● **Task goal**: Your reply should hold every record exactly as given, with no pictures in it.
____
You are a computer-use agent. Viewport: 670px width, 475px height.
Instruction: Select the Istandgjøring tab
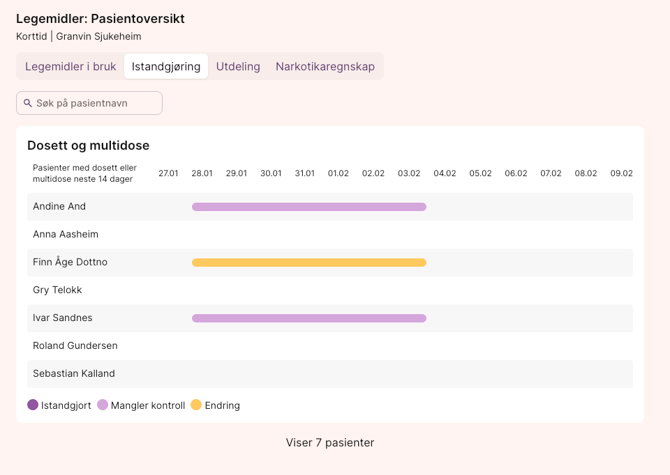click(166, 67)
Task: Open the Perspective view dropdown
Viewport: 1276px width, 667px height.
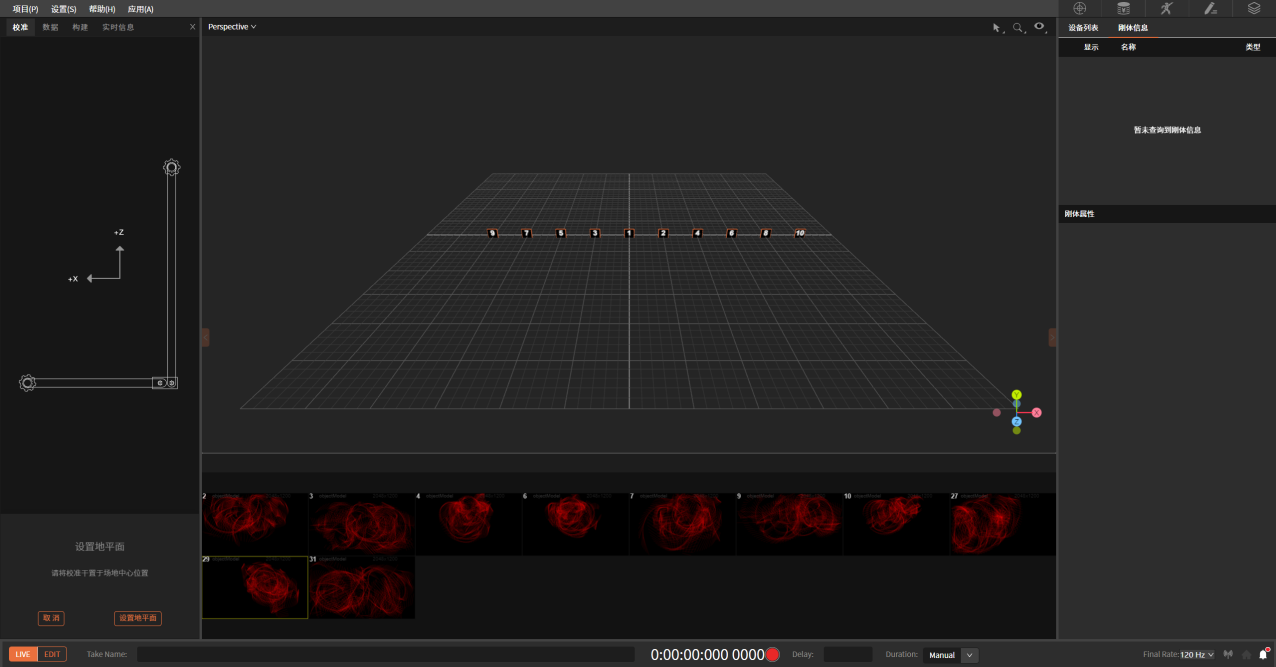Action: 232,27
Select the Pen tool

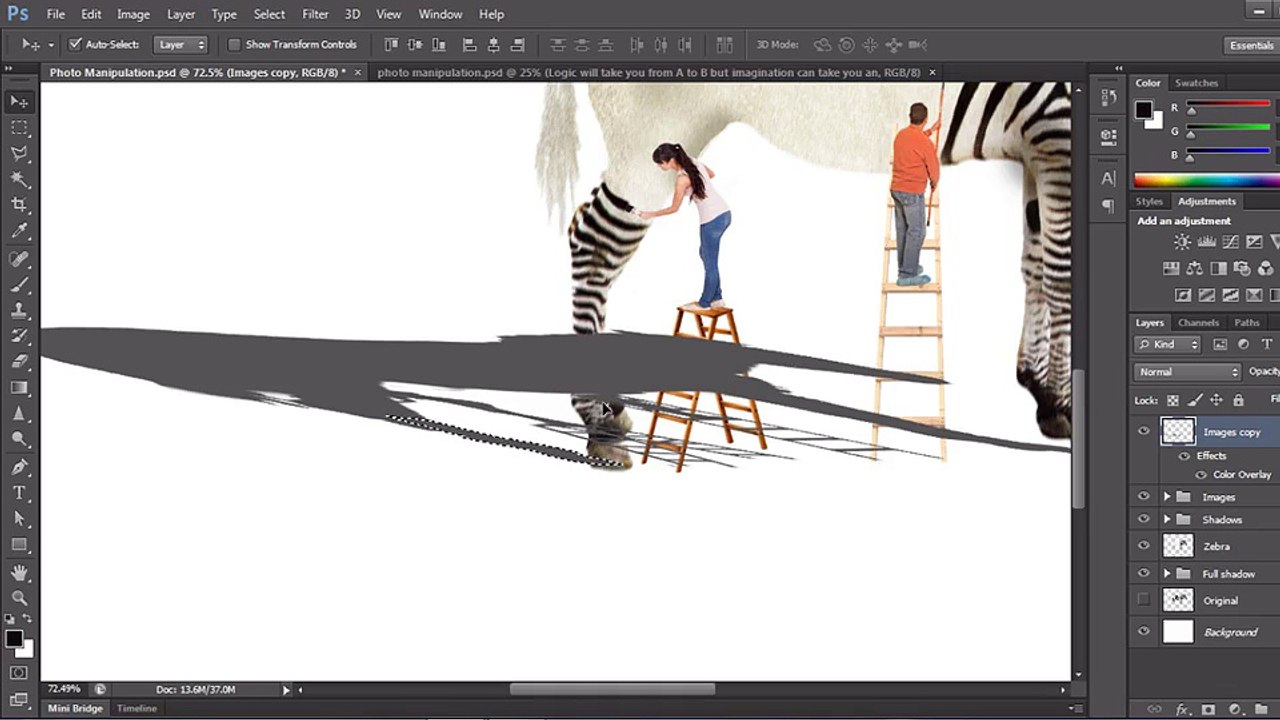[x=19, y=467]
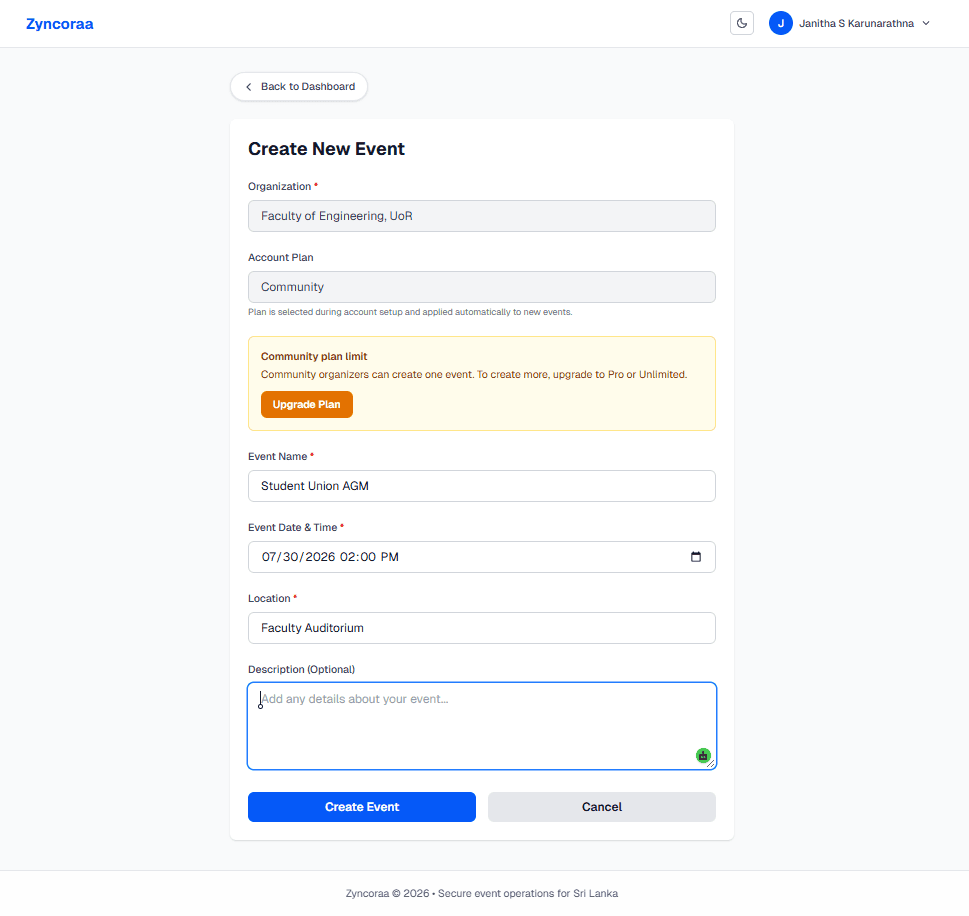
____
● **Answer section**:
You are a computer-use agent. Viewport: 670px width, 475px height.
Instruction: Select the Istandgjøring tab
click(166, 67)
Task: Open the Perspective view dropdown
Viewport: 1276px width, 667px height.
Action: 232,27
Select the Pen tool

[x=19, y=467]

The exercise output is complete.